The second component in Drew’s model is the state-based polls, which he uses to “update” the Abramowitz baseline forecast. As we get closer to Election Day, state-level survey data influences his projection more and more, and Abramowitz’s structural component becomes correspondingly less important.  At this point, 10 days out, the state-level polling component is really driving his forecast almost entirely.

So, where does the race stand, according to Drew’s model?   As I discussed in my Economist post, as of today, he projects Obama to win 332 Electoral College votes, or 62% of the 538 Electoral College votes, compared to Romney’s 206.

Note that Drew makes several assumptions in his model.  First, he makes no effort to adjust for the “house effects” of individual polls in the belief that in the closest states that are polled most frequently, polling biases will largely cancel out.   Second, he essentially assumes that the “undecideds” will break in rough proportion to the distribution of the vote, as indicated by the polls, in each state.  Third, since he is interested in forecasting the Electoral College vote, he pays no attention to national tracking polls.

It is doubtful that Drew, or anyone, could have constructed such a forecast model even eight years ago.  But the proliferation of state polls, particularly in contested states, now allows political scientists to adjust their structural models in light of recent polling on a state-by-state basis.   Of course, this type of modeling is in its infancy; Drew only has one previous election cycle, in 2008, to calibrate his assumptions.

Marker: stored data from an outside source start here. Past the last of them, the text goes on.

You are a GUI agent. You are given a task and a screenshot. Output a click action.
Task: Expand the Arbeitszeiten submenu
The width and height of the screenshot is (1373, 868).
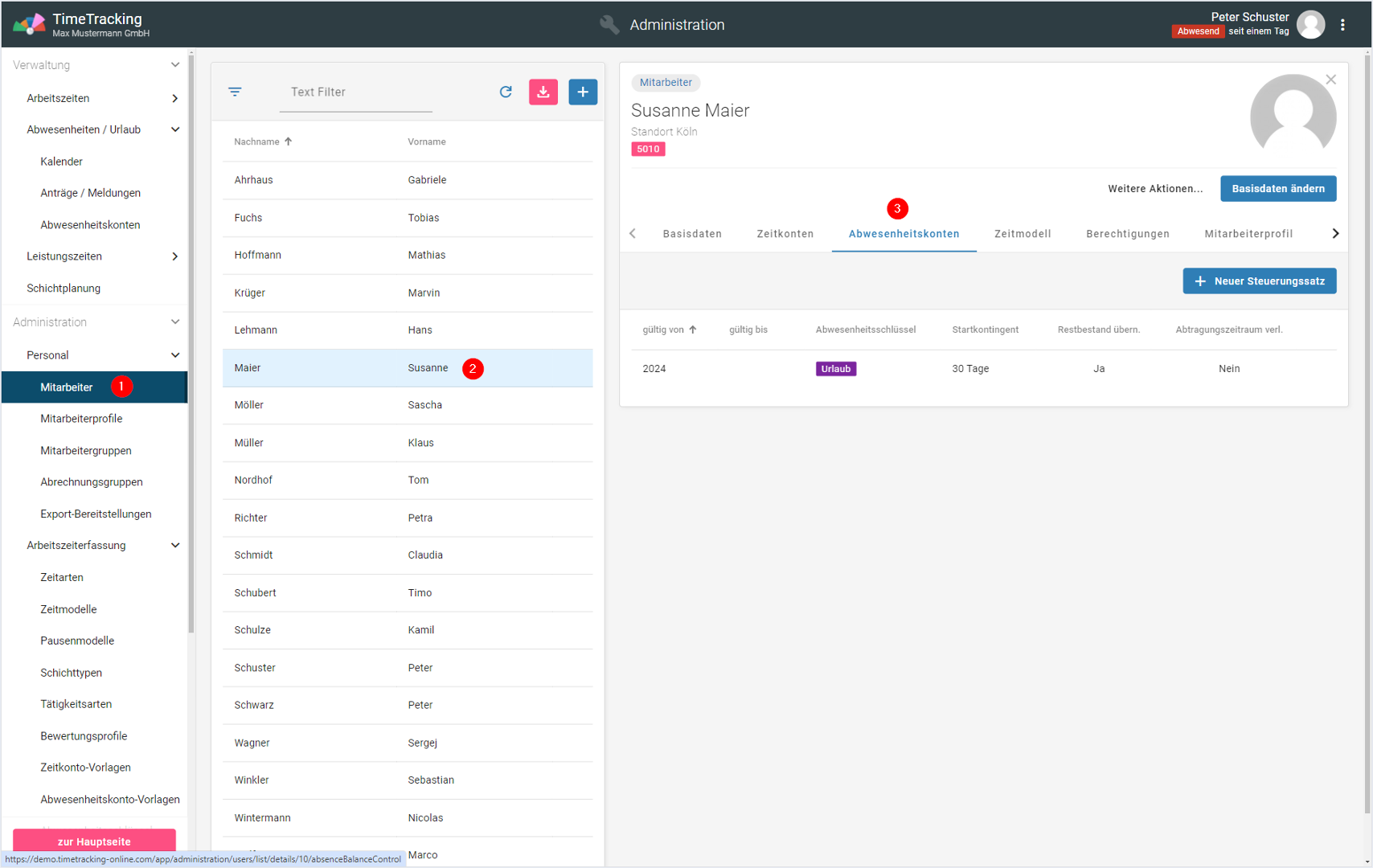point(175,98)
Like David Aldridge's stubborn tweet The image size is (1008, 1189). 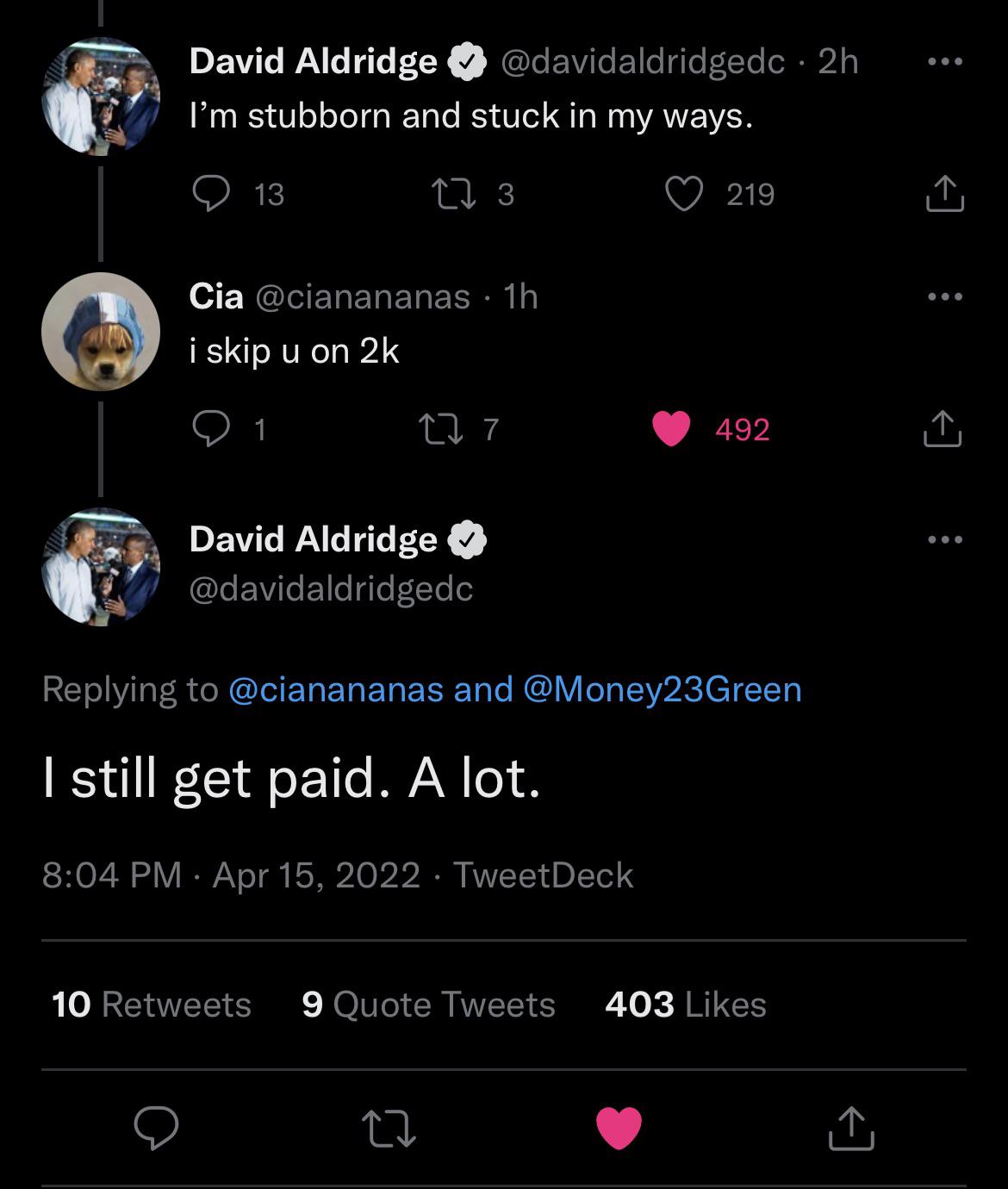[684, 193]
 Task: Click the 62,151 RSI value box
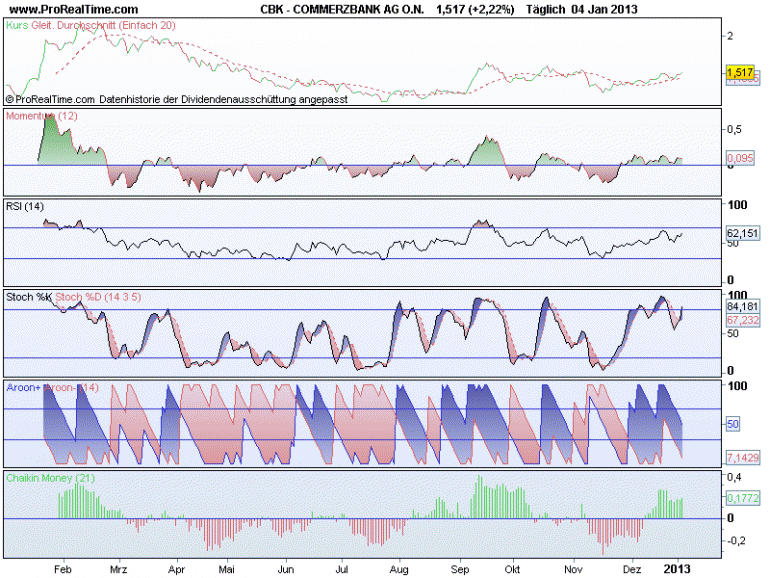(743, 233)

I asked Drew what would happen if he changed his baseline starting point by, for example, substituting Doug Hibbs’ Bread and Peace forecast model, which predicts that Obama will win closer to 47% of the two-party vote – or about 5% below the Abramowitz projection.  Drew acknowledged that this would shift the baseline parameter enough to move several swing states into Romney’s column.   Nonetheless, based on a state-by-state electoral projection and given the current polling, even with this shift Drew does not believe that Romney would gain enough Electoral College votes to overcome Obama’s current projected advantage.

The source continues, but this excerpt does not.